In 2015, North Yorkshire Police announced it would invest millions of pounds in new technology that would would allow officers to spend more time on the streets and less time in the station, with Operational Mobile Working (OMW) tablet-style computers allowing them to complete paperwork on the move.

Speaking to The Press in December 2015, Chief Constable Dave Jones said: “I’m sure that by the end of 2016 we will be the cutting edge of any police service in the country. The IT for me is one of the big challenges. We said in 2015 we’d start to provide and see the kit, in 2016 the plans will be completed and we’ll start to see the benefits from it.”

However, in December 2016, The Press reported the project had been delayed by nine months due to changes introduced by the Government to public services networks (PSNP), which meant work had to start again on creating operating systems which could be used on the beat.

Now, a handful of OMWs are currently being tested in York and Scarborough, before the scheme is finally rolled out across the force.

A police spokesman said the testing had been “ongoing” throughout last year, checking the network, the software and the hardware, with “more than 40 officers” feeding back information to the project team.

Training for more officers started last month, and while the spokesman said the delays due to PSNP had been resolved, “technical issues can never be ruled out during complex technical projects”.

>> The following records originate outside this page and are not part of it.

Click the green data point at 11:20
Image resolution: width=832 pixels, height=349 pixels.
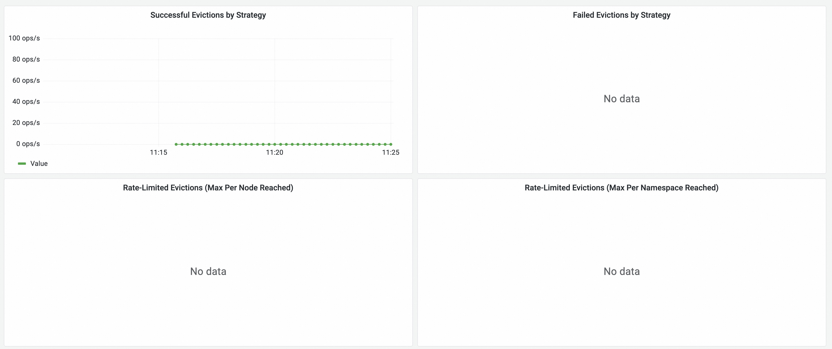click(x=275, y=144)
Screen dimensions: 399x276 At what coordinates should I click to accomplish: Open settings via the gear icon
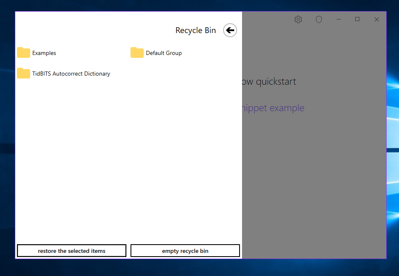coord(298,19)
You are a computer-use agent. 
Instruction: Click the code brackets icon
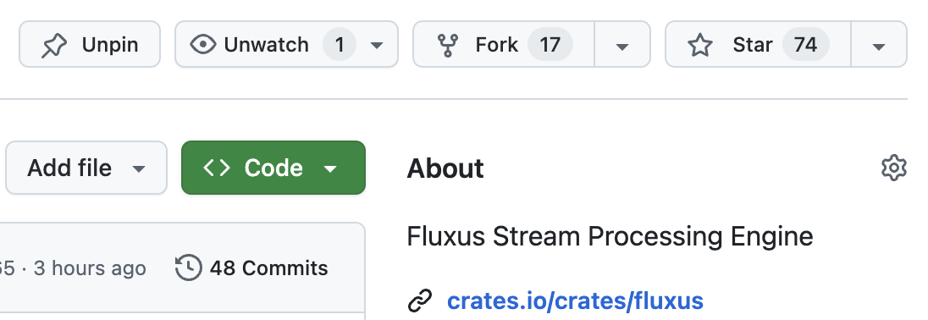click(x=217, y=168)
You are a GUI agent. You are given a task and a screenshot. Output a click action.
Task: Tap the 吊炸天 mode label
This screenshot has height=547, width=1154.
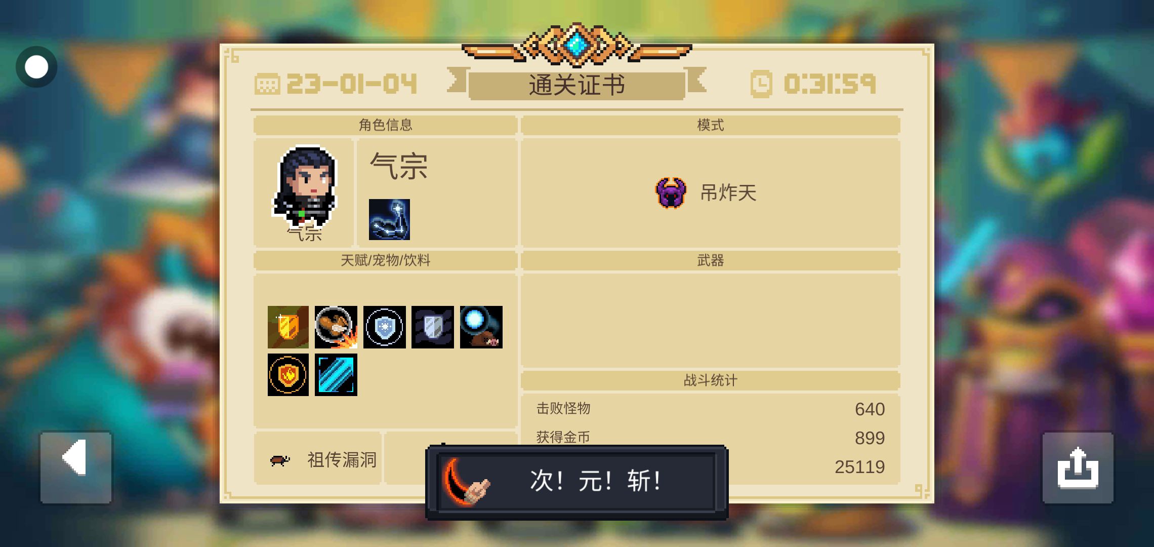point(728,193)
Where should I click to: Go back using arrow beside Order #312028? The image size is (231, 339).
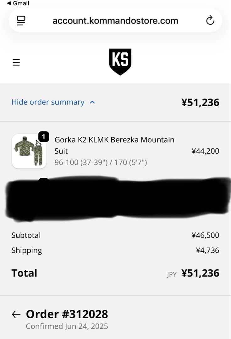pos(16,314)
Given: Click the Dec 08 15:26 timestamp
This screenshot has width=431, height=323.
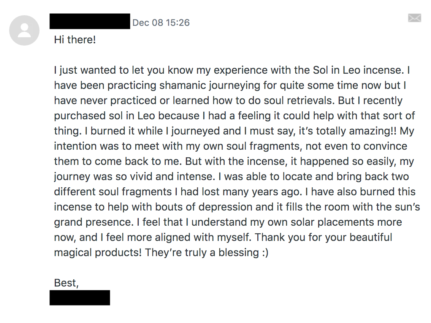Looking at the screenshot, I should tap(161, 22).
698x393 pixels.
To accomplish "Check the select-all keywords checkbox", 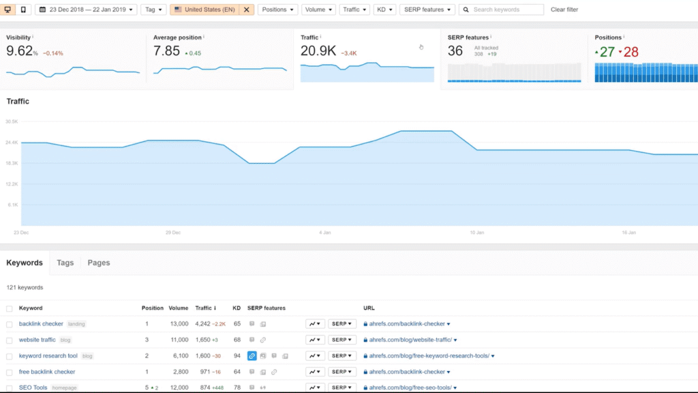I will tap(10, 308).
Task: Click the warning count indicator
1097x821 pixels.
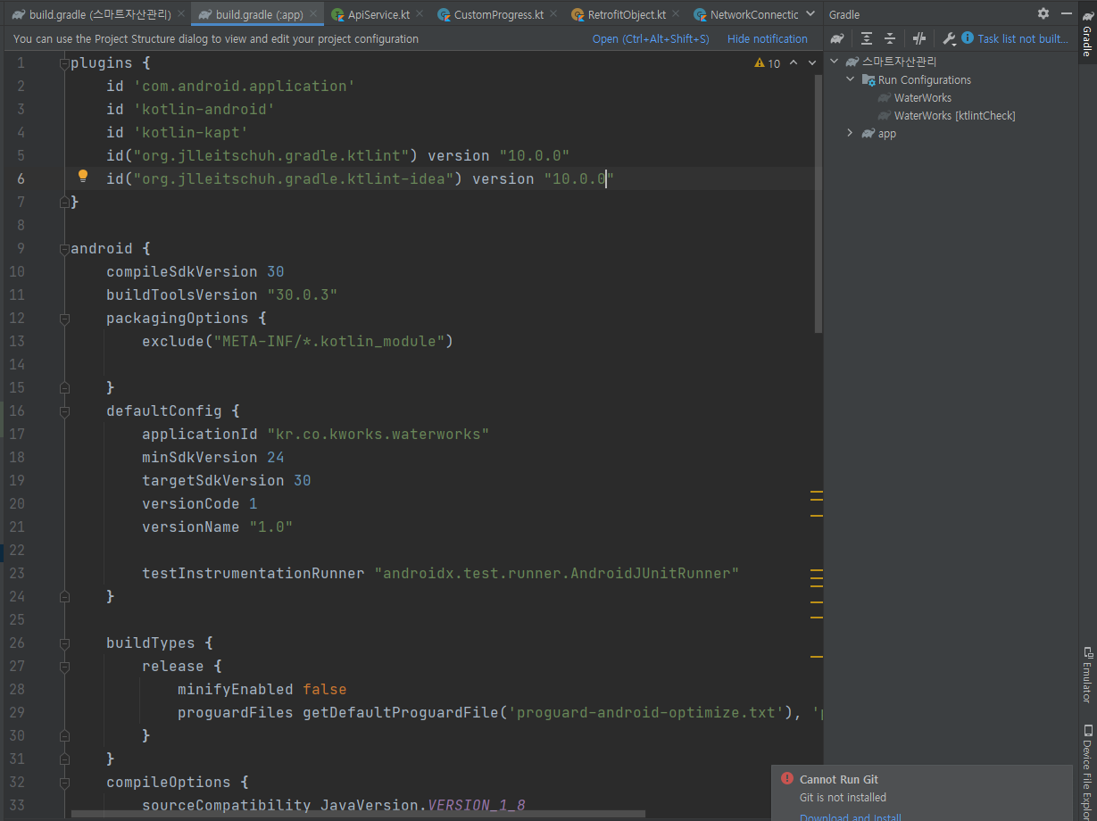Action: tap(767, 63)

The spokesman said: “Due to the scale of the project and size of the organisation, this will continue for the next six months or so until all officers due to receive the technology are trained accordingly.

“During this time different mobile working functionality will be released allowing officers and PCSOs to do more and more work on the streets and not back at the station.”

Concerns about availability of mobile coverage in more rural areas of the region have also been addressed, but it is unclear whether issues about coverage have been resolved.

The spokesman said: “Around 2,000 signal tests have been carried out across the force area, including rural, semi-rural and urban areas. This information has been used to inform the project’s development.”

Superintendent Mike Walker said: “Technology such as Operational Mobile Working means officers can spend less time behind a desk and more time in the communities we serve.

“We’ve completed extensive testing, technical development and training as part of the project this year. It’s a huge project and I’m delighted with our achievements, as it will make a real difference to the way we provide policing across North Yorkshire.”

Another element of the investment is the MAUDS system - Mobile Assets Utilisation and Deployment - which uses satellite technology to record locations of resources on a virtual map, and the force confirmed that system is now live in all North Yorkshire Police vehicles.